ACTIVITY
In the entries below, find every line with "computer" and copy it.

[Records from a data collection]
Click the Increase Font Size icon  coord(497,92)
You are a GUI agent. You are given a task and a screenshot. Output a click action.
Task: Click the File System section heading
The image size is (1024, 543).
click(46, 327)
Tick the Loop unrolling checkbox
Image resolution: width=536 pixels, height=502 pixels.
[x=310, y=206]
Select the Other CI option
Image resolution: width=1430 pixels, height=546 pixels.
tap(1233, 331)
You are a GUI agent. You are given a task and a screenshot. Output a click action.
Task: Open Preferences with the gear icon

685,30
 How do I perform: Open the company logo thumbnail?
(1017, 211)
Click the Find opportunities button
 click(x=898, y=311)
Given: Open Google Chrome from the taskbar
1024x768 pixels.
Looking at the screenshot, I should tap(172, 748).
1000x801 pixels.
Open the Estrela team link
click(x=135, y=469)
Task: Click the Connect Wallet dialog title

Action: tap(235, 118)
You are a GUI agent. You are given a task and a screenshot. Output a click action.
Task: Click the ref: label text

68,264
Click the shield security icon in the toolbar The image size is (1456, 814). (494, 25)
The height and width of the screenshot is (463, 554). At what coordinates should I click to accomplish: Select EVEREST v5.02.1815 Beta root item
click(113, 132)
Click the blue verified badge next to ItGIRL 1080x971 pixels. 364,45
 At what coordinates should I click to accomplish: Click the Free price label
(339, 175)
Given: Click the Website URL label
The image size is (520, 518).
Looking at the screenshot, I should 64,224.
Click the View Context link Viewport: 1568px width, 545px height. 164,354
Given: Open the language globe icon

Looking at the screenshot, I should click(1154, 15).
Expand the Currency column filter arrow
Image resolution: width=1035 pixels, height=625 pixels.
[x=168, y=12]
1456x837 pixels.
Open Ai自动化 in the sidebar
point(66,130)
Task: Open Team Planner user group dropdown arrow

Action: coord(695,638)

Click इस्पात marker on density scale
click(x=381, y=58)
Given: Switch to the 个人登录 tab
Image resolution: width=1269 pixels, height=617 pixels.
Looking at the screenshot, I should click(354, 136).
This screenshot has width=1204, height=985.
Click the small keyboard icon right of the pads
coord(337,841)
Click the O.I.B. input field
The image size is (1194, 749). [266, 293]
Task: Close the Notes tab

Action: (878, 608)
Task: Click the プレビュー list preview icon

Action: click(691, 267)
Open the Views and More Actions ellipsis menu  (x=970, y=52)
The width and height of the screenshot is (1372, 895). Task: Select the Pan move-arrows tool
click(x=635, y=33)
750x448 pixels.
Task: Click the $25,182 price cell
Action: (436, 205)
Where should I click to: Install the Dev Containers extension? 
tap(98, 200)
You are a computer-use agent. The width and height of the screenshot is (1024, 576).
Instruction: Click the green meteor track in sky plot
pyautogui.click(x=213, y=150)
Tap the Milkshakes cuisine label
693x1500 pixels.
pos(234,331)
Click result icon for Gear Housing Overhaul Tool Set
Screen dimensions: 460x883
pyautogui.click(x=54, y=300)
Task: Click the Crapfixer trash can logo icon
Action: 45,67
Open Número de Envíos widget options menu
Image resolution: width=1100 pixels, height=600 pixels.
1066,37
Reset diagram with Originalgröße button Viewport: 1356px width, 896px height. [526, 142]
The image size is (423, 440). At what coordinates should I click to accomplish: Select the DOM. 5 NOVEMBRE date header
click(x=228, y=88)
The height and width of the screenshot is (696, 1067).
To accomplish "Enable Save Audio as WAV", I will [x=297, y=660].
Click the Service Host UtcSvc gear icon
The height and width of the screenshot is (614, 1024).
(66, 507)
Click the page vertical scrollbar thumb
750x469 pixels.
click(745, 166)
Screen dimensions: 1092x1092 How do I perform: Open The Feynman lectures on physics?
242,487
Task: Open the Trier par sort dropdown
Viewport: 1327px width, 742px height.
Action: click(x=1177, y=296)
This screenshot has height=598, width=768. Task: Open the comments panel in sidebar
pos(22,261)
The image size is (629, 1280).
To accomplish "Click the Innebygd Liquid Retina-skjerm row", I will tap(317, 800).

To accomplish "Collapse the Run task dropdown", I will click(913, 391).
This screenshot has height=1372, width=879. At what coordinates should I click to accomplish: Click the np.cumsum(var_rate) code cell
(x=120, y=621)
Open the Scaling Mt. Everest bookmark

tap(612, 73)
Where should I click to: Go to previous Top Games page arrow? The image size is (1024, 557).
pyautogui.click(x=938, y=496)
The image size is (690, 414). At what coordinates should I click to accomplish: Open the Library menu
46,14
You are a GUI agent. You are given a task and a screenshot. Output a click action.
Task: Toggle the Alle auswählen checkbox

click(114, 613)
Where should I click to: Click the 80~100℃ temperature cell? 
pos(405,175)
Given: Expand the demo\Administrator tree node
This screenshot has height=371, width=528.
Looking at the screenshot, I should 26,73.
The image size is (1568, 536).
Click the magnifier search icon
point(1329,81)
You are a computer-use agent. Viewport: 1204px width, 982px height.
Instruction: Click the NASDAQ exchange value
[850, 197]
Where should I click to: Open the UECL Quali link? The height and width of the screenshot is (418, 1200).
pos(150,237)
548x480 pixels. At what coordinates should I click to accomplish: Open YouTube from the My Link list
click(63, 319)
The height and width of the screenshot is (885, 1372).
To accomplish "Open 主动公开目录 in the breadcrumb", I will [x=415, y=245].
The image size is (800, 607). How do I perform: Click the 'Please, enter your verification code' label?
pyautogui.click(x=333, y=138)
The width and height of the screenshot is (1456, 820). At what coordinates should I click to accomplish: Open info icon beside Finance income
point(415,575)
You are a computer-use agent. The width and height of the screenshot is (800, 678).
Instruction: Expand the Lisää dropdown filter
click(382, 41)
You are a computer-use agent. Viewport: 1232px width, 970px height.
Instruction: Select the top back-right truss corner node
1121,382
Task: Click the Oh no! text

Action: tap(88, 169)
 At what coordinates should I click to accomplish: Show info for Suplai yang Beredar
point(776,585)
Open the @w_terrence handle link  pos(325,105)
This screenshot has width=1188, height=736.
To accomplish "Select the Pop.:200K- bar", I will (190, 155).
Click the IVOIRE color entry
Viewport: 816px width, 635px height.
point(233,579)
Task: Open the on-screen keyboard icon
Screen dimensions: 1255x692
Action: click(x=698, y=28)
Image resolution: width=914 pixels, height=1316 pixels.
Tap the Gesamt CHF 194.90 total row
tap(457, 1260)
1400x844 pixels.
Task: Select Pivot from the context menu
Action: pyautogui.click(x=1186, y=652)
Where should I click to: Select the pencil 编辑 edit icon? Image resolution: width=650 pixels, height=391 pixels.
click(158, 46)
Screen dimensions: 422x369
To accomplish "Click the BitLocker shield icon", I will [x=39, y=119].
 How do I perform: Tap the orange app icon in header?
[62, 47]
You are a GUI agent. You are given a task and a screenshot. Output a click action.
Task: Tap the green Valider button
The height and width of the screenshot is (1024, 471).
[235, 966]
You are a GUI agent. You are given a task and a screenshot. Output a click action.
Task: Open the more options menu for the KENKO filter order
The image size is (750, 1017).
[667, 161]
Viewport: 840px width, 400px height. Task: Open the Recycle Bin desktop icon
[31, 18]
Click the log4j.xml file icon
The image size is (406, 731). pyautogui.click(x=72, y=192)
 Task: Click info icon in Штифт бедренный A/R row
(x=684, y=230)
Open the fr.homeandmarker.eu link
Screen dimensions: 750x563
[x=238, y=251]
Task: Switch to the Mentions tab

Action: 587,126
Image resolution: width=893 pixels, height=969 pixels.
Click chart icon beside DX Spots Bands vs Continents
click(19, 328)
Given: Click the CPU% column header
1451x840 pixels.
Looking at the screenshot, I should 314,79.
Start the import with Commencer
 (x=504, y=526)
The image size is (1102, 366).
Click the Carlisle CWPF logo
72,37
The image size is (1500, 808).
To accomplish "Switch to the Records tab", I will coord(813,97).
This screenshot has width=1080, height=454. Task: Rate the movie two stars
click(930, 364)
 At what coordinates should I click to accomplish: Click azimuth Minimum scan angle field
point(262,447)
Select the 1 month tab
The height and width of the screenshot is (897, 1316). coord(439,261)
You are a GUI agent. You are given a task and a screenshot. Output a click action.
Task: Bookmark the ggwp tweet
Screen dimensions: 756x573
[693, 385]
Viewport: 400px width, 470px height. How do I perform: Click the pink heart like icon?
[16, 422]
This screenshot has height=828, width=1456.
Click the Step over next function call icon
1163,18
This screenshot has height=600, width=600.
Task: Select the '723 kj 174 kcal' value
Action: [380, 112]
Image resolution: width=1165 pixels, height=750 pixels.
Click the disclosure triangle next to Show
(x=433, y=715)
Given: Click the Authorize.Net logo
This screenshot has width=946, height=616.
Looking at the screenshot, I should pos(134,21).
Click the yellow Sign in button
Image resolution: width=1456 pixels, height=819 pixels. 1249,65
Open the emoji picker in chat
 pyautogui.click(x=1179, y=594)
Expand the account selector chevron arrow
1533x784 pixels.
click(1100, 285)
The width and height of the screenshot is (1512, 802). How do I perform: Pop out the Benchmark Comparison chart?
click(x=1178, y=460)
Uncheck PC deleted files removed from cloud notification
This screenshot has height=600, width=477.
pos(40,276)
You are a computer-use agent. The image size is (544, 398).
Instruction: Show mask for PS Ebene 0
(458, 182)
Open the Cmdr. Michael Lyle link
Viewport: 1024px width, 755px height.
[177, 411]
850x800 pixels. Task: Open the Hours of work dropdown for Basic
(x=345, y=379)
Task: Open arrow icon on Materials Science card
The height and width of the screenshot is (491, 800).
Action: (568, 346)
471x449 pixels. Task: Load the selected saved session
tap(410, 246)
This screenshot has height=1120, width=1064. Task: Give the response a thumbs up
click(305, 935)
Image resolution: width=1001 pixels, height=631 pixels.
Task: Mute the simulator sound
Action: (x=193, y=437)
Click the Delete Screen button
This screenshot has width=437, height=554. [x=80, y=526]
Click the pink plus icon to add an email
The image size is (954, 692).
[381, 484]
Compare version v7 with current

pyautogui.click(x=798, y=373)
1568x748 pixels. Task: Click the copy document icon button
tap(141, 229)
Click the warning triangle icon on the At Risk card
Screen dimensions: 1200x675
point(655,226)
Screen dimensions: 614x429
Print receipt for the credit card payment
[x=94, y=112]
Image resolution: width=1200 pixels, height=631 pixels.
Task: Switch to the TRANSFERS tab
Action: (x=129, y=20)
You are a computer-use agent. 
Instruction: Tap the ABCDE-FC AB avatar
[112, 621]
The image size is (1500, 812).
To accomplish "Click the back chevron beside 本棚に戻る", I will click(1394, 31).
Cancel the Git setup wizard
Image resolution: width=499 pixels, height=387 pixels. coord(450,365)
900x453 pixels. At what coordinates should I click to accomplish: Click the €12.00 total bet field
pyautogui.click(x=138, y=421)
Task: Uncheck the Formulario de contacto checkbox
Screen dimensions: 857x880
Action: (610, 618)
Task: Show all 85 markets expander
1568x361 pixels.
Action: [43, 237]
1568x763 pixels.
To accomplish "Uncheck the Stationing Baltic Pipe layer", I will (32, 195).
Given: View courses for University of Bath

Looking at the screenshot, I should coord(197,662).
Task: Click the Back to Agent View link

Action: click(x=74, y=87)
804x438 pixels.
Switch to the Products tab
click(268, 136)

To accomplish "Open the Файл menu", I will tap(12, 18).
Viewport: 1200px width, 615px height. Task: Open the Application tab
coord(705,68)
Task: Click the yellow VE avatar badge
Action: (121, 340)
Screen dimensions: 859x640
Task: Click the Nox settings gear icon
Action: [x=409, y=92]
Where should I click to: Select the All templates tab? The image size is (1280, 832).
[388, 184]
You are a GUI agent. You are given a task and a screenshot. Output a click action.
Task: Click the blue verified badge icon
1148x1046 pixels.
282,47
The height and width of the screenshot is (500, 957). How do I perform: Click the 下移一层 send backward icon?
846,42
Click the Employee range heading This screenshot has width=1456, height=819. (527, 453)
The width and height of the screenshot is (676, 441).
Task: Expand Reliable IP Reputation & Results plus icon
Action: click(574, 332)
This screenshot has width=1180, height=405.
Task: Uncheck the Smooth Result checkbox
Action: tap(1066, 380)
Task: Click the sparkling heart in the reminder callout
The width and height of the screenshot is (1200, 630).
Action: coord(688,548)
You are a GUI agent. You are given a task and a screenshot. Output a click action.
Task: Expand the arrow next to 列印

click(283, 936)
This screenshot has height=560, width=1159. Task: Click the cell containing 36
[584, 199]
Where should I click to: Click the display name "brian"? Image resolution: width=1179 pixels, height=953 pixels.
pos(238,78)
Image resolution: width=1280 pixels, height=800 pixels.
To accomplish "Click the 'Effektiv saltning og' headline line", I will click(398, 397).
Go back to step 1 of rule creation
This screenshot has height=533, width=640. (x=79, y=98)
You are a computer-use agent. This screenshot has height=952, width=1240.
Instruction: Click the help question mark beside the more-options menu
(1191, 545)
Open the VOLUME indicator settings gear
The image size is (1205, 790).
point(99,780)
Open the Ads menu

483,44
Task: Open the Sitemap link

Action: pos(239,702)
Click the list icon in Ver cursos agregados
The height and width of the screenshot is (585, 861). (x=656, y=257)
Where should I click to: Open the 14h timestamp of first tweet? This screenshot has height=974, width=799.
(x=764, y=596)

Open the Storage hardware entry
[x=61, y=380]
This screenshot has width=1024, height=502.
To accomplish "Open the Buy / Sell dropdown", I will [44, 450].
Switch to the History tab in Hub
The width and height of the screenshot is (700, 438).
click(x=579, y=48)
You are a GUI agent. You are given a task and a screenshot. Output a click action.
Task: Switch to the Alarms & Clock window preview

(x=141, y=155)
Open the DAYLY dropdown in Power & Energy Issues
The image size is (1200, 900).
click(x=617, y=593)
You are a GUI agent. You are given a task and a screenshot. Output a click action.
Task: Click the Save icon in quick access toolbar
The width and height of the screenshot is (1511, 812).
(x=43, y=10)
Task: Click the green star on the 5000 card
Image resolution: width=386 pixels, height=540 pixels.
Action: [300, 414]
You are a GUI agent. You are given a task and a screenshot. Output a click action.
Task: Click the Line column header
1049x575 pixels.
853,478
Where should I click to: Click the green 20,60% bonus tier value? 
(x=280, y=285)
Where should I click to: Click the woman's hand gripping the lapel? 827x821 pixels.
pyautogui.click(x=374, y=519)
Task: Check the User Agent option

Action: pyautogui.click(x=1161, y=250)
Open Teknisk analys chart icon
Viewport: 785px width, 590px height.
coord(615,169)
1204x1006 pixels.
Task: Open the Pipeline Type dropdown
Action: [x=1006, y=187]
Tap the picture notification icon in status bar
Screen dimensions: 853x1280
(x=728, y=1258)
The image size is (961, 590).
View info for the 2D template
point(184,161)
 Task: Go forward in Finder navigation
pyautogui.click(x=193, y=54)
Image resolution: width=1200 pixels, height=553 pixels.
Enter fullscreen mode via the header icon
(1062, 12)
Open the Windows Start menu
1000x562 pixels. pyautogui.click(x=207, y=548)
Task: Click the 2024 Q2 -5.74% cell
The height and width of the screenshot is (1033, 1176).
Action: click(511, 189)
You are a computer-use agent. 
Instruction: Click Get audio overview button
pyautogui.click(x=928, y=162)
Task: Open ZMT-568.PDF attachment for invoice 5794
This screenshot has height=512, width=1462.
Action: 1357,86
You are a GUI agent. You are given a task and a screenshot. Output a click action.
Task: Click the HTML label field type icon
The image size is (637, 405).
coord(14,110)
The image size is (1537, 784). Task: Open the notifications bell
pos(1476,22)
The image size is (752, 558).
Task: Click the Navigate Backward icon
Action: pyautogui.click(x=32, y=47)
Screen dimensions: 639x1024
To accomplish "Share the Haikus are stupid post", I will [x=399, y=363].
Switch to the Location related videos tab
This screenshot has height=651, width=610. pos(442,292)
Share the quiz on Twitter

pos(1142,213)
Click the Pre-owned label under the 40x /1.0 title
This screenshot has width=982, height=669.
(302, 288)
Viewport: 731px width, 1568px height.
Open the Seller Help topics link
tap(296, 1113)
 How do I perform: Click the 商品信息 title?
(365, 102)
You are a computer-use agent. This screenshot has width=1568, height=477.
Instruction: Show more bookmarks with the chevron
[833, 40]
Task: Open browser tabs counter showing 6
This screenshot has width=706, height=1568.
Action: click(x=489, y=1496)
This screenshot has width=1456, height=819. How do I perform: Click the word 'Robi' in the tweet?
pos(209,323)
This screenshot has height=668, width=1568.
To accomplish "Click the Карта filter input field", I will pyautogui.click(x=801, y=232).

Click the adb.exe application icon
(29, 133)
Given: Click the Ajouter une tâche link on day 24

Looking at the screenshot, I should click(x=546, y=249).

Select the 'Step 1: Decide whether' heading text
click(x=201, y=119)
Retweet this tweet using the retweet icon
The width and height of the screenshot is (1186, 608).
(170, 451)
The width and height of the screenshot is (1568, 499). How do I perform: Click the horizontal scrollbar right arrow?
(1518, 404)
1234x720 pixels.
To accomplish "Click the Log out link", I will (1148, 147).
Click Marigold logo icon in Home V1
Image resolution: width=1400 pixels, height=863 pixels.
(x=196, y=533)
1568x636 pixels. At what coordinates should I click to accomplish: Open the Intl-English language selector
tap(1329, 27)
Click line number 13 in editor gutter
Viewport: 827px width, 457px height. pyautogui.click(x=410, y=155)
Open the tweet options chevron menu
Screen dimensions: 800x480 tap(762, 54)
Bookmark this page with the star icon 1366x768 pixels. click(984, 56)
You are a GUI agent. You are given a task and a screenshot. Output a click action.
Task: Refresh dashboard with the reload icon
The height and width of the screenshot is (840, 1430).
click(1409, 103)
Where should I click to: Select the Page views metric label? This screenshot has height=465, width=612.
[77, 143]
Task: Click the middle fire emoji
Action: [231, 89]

EXERCISE ANSWER
You are a computer-use agent. The width and height of the screenshot is (1024, 576).
You are a computer-use agent. Viewport: 1204px width, 982px height.
You are a computer-use agent. The width and height of the screenshot is (800, 678).
You are a computer-use agent. Viewport: 1232px width, 970px height.
You are a computer-use agent. The image size is (544, 398).
You are a computer-use agent. 
You are a computer-use agent. This screenshot has height=952, width=1240.
You are a computer-use agent. 
You are a computer-use agent. This screenshot has width=1568, height=477.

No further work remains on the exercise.